- BRIEF: Retype the records from the line containing "How do I perform: Open" through the end of the records.

- DATA SECTION:
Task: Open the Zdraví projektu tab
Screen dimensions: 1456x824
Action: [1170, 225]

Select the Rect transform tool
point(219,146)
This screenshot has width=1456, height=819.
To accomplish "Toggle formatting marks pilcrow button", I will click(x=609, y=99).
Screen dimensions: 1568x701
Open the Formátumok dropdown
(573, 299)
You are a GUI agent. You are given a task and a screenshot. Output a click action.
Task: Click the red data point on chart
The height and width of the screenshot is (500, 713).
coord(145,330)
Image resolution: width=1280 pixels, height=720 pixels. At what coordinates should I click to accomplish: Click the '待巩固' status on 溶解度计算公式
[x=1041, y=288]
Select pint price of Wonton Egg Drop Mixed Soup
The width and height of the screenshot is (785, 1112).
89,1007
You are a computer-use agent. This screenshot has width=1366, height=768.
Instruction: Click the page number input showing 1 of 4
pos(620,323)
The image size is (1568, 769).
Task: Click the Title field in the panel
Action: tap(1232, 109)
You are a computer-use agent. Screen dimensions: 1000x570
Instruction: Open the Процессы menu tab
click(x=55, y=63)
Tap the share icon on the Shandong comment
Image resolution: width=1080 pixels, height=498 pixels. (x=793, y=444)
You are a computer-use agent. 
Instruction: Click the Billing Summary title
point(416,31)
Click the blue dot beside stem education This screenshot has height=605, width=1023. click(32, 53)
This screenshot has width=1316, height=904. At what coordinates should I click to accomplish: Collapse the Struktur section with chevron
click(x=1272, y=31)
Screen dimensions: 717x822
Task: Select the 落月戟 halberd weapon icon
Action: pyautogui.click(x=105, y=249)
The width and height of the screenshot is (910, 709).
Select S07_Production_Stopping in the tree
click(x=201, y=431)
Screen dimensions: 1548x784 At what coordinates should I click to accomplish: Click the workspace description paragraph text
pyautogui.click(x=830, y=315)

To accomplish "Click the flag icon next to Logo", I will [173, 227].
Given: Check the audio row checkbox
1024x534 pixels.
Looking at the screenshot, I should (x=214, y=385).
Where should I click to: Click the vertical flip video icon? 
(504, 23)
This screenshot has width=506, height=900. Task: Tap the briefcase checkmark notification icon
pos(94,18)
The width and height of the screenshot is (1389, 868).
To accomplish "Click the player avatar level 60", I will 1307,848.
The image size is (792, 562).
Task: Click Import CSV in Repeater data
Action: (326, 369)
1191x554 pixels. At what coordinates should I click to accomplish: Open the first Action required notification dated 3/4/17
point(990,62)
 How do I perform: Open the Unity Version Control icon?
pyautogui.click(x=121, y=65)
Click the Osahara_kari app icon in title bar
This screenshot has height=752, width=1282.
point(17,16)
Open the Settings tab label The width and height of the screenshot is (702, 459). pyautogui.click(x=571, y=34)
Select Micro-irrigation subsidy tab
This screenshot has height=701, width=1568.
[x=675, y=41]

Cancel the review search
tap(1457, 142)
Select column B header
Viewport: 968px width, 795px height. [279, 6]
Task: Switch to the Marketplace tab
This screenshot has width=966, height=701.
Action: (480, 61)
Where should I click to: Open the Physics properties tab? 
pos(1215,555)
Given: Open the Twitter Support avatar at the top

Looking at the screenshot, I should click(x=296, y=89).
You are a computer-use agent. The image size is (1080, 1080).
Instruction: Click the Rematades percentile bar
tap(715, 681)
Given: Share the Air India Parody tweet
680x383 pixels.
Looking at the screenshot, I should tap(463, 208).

- THE OUTPUT:
 How do I perform: Open the Unity Version Control icon?
pyautogui.click(x=121, y=65)
Click the Osahara_kari app icon in title bar
This screenshot has height=752, width=1282.
point(17,16)
Open the Settings tab label The width and height of the screenshot is (702, 459). pyautogui.click(x=571, y=34)
Select Micro-irrigation subsidy tab
This screenshot has height=701, width=1568.
[x=675, y=41]

Cancel the review search
tap(1457, 142)
Select column B header
Viewport: 968px width, 795px height. [279, 6]
Task: Switch to the Marketplace tab
This screenshot has width=966, height=701.
Action: (480, 61)
Where should I click to: Open the Physics properties tab? 
pos(1215,555)
Given: Open the Twitter Support avatar at the top

Looking at the screenshot, I should click(x=296, y=89).
You are a computer-use agent. The image size is (1080, 1080).
Instruction: Click the Rematades percentile bar
tap(715, 681)
Given: Share the Air India Parody tweet
680x383 pixels.
Looking at the screenshot, I should tap(463, 208).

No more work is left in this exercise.